GOAL OF THE EXERCISE: Determine how many lines in the entries below hold "agent". Respond with that number only.

DATA LISTING:
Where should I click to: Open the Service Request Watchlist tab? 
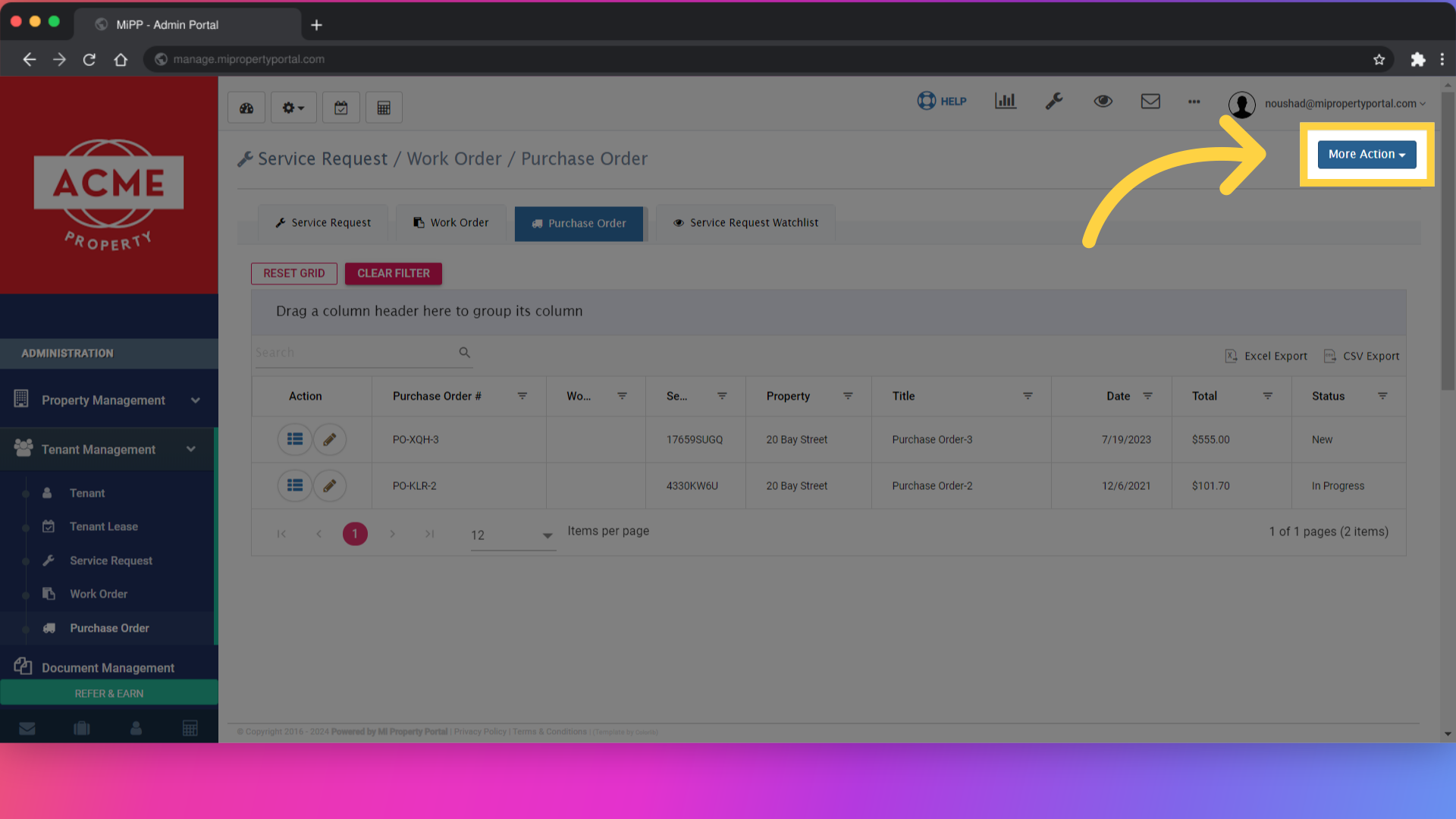point(746,223)
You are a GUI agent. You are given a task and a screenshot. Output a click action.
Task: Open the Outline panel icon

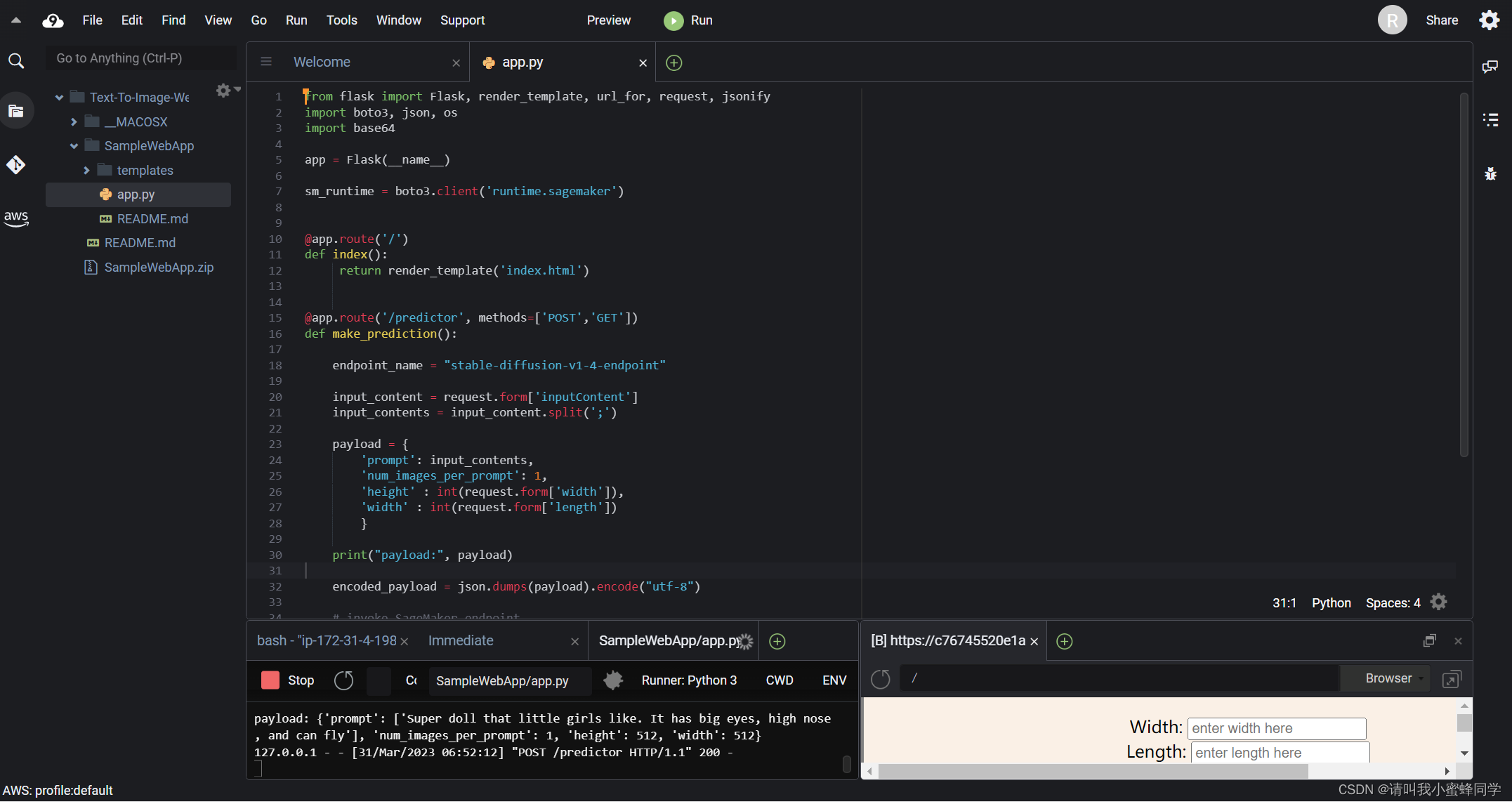1490,119
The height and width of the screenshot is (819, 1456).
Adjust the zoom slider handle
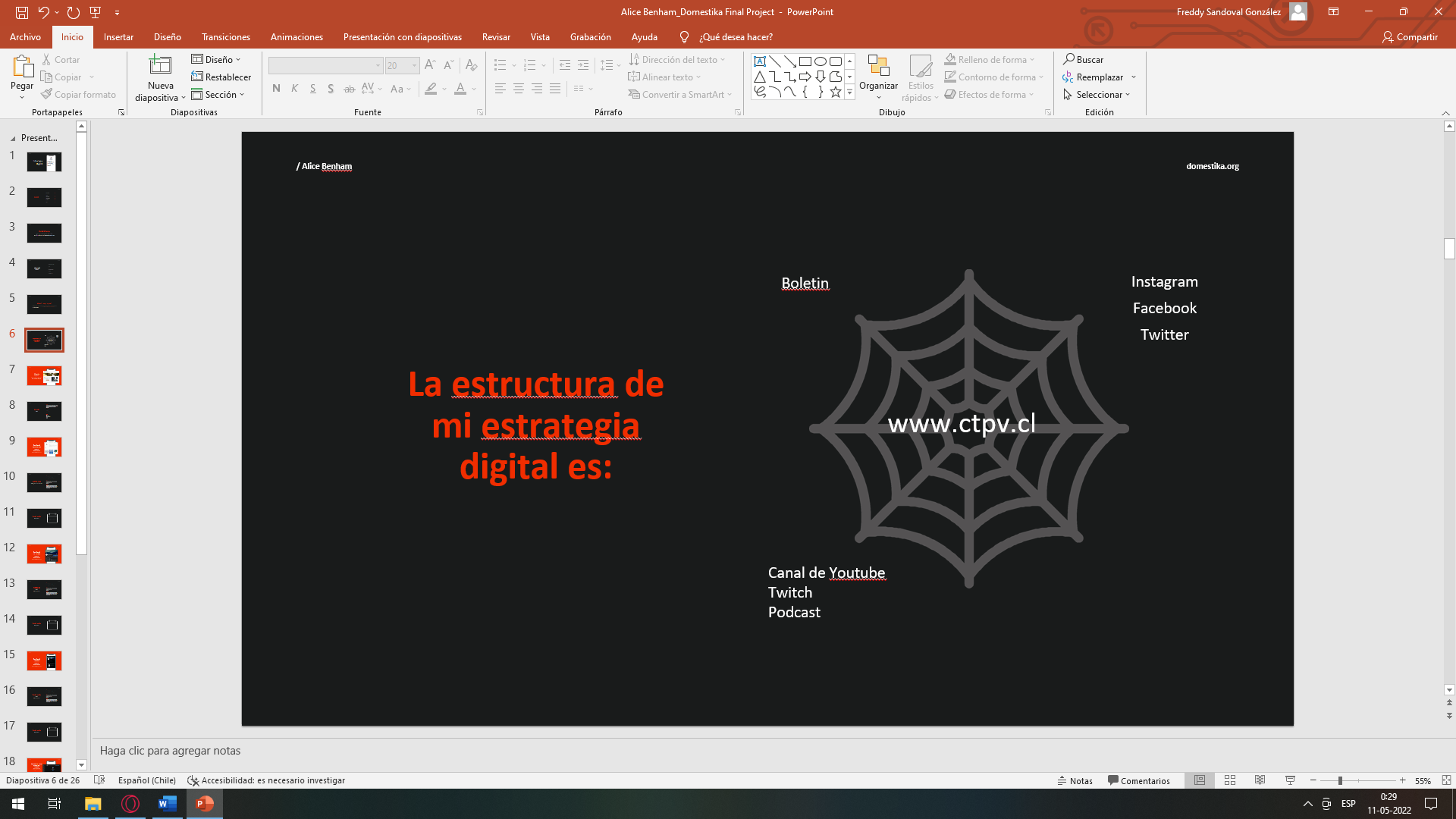click(x=1340, y=780)
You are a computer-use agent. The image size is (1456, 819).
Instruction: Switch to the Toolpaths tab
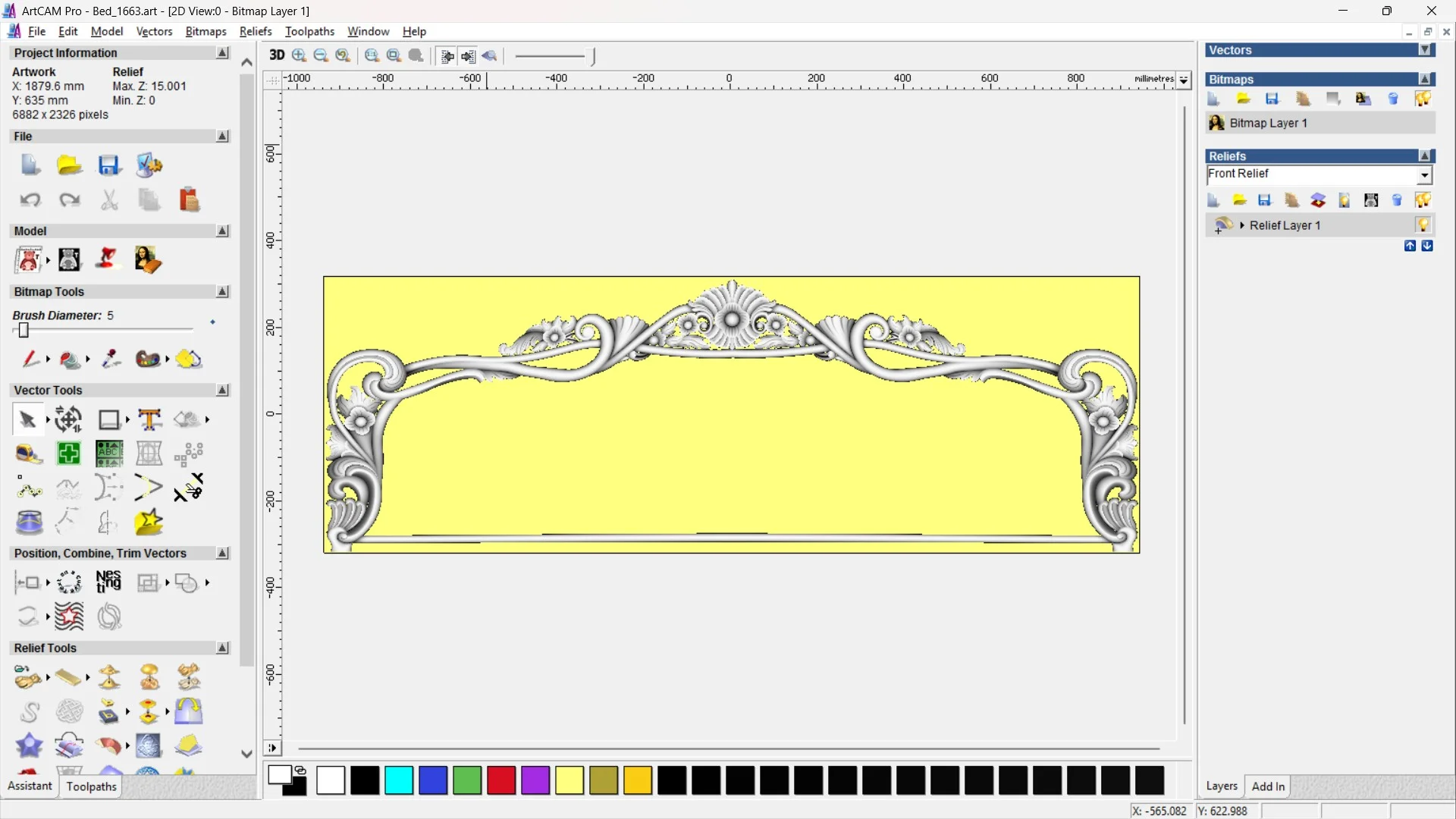click(91, 786)
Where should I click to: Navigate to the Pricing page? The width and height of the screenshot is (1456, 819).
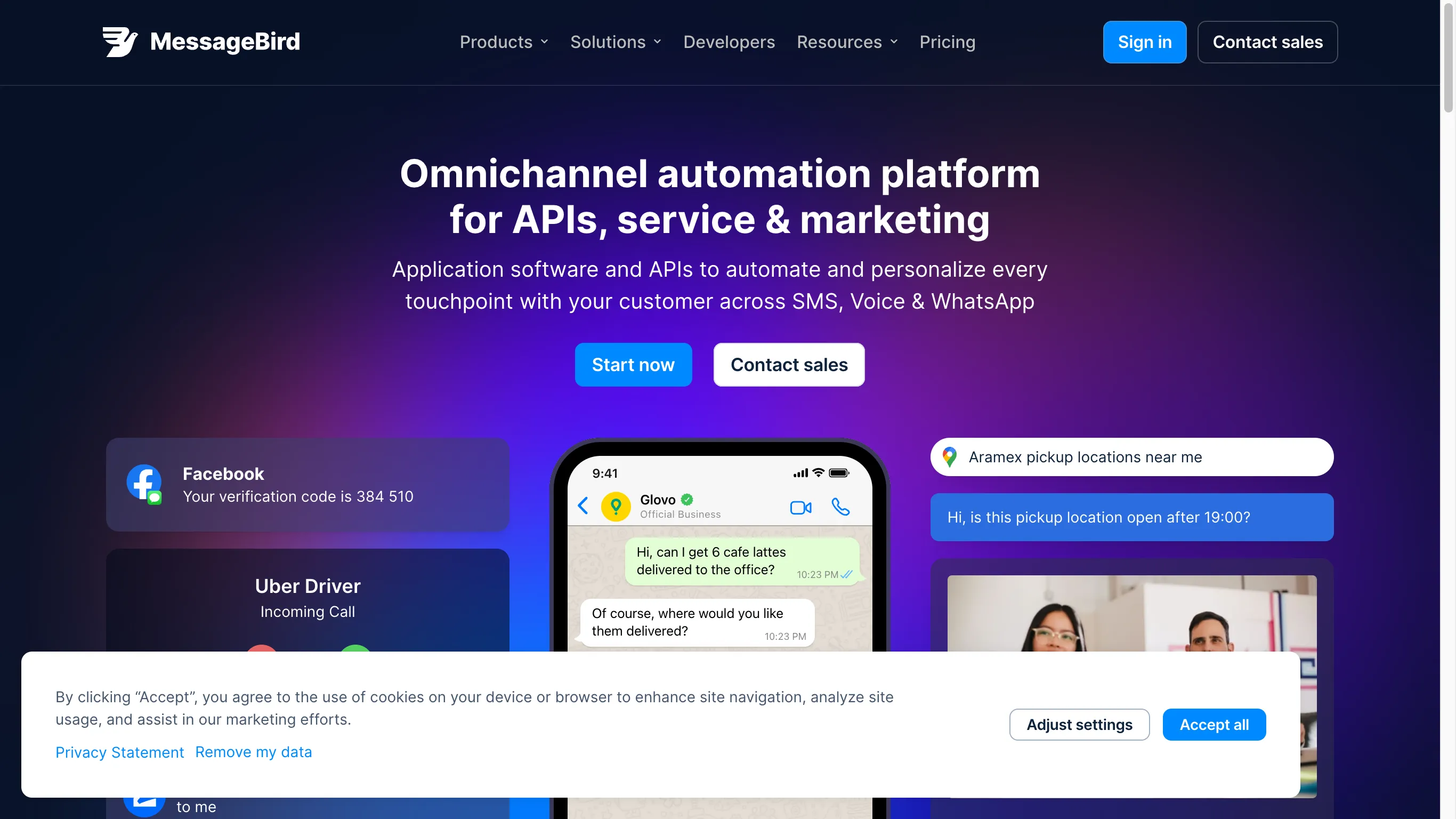tap(947, 42)
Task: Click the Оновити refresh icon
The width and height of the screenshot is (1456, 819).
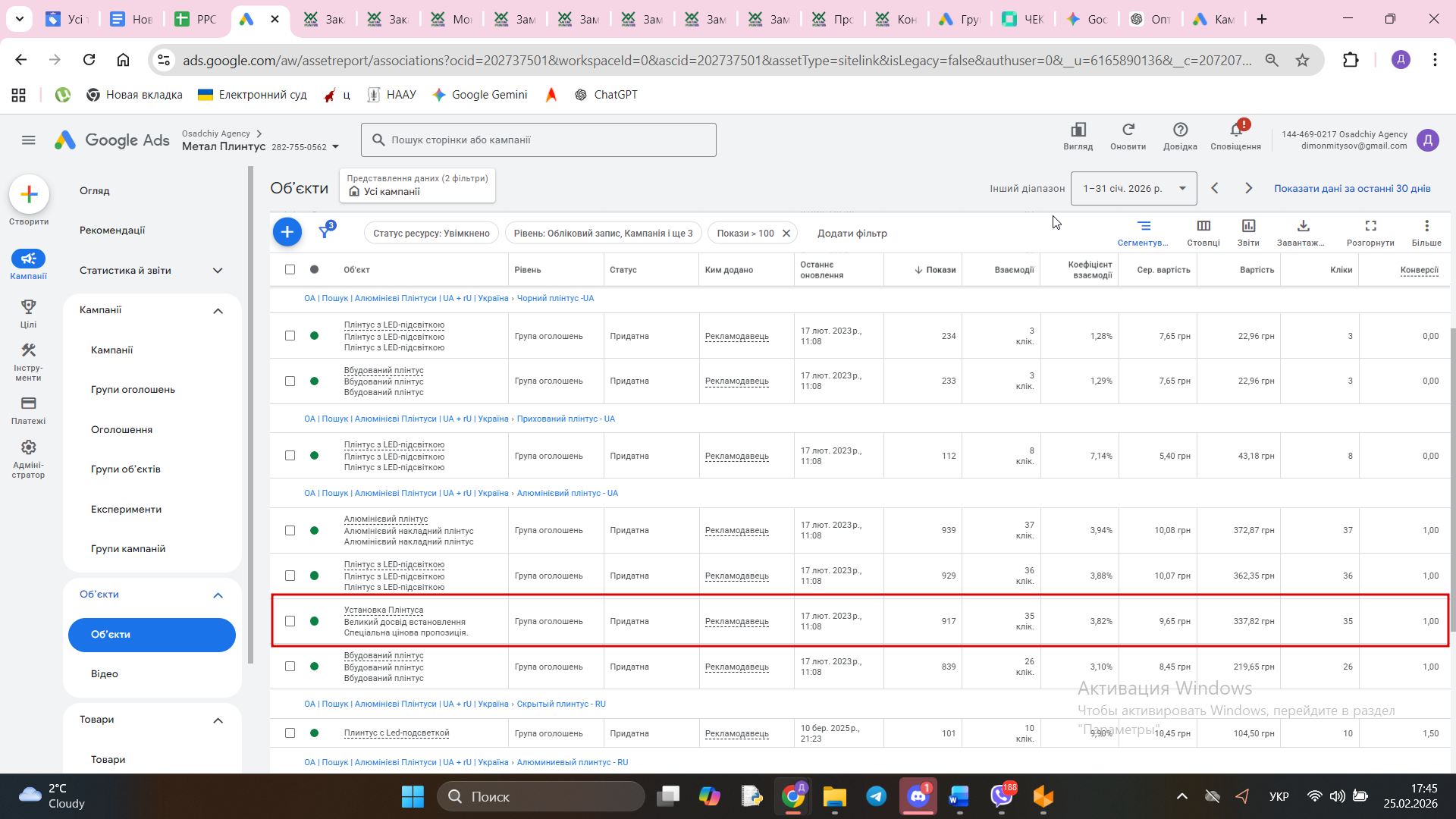Action: click(x=1128, y=130)
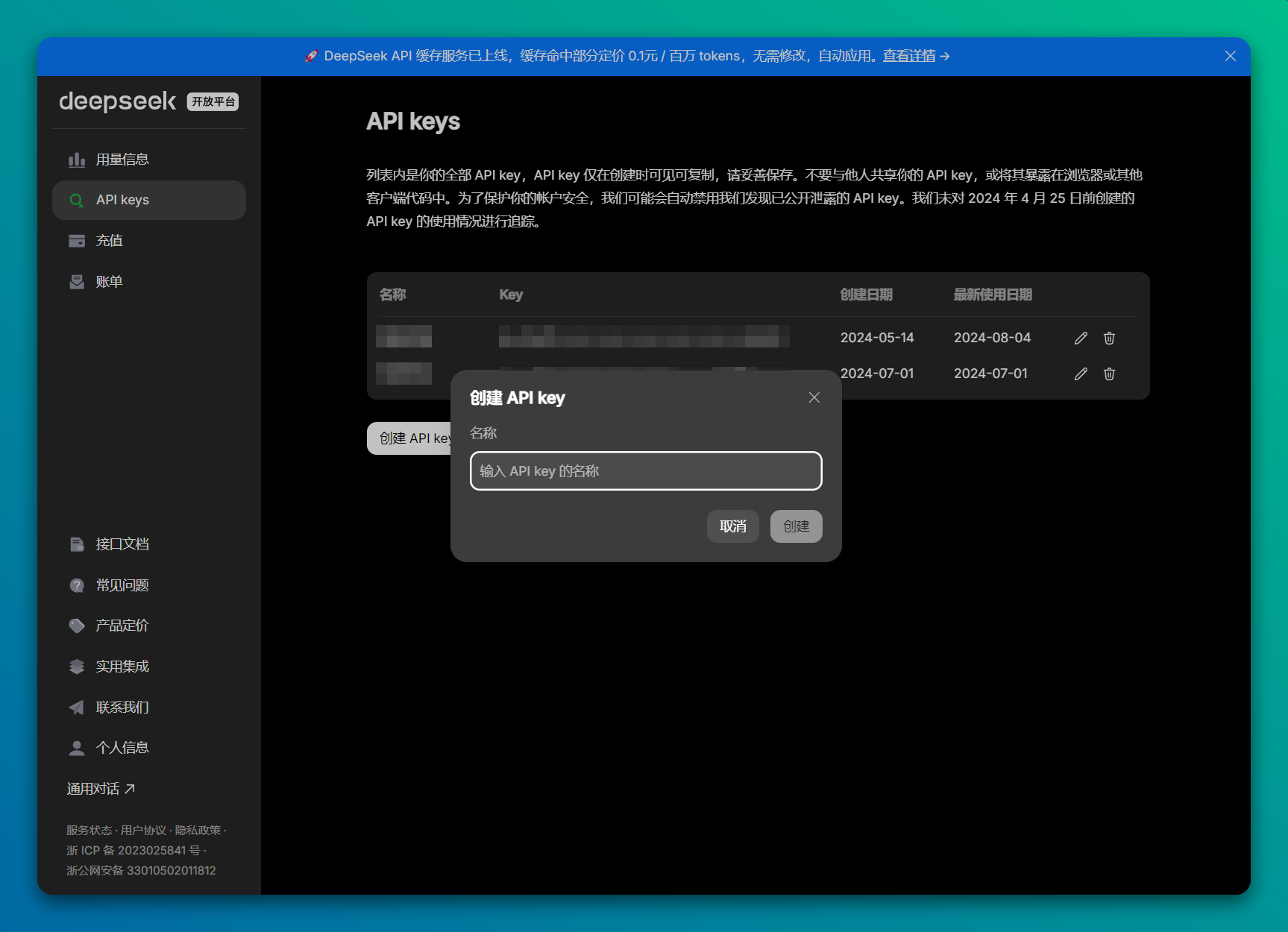This screenshot has width=1288, height=932.
Task: Click the API key name input field
Action: [645, 470]
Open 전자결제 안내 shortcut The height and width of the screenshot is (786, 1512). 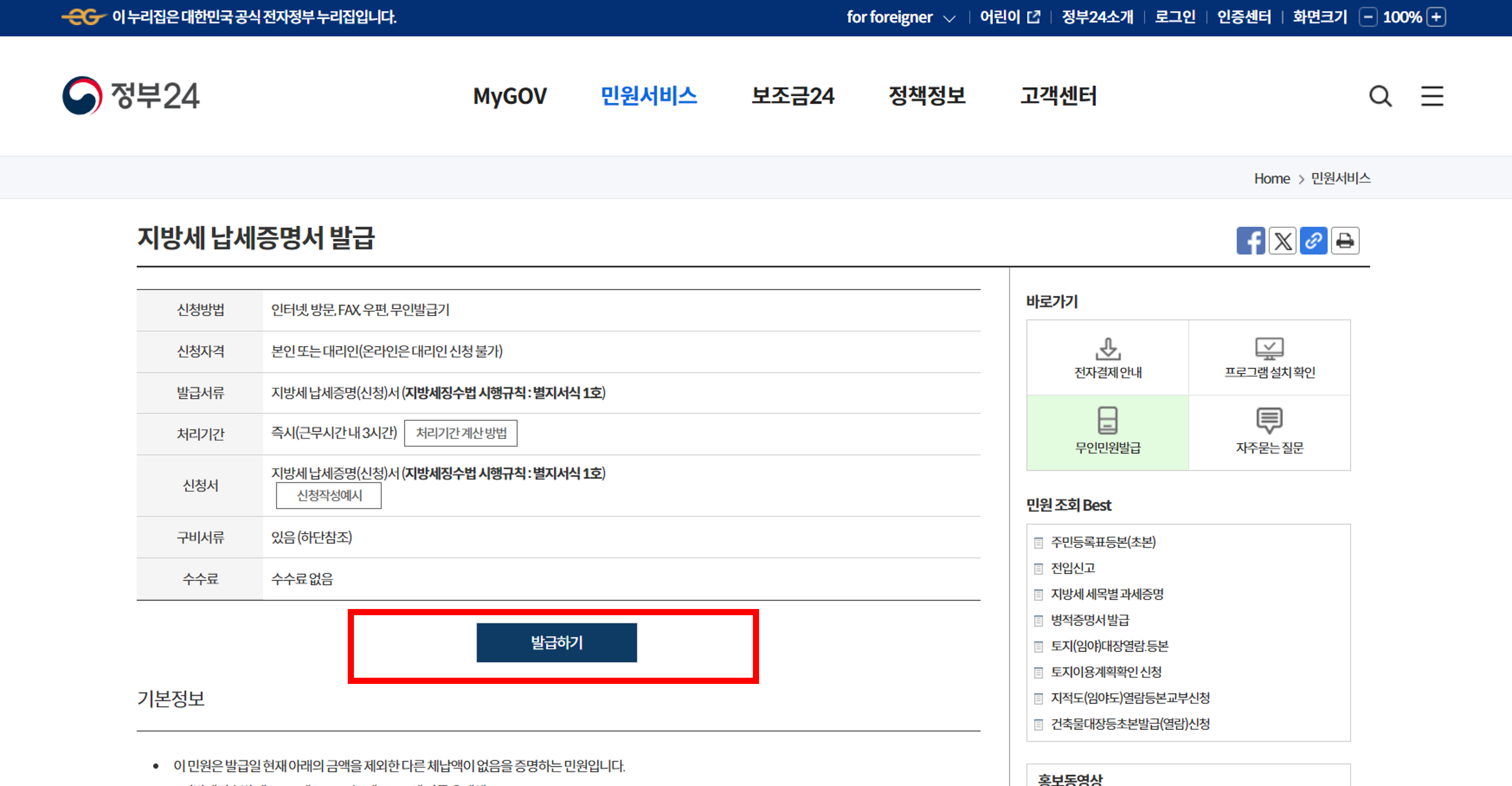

ANSWER SPACE: 2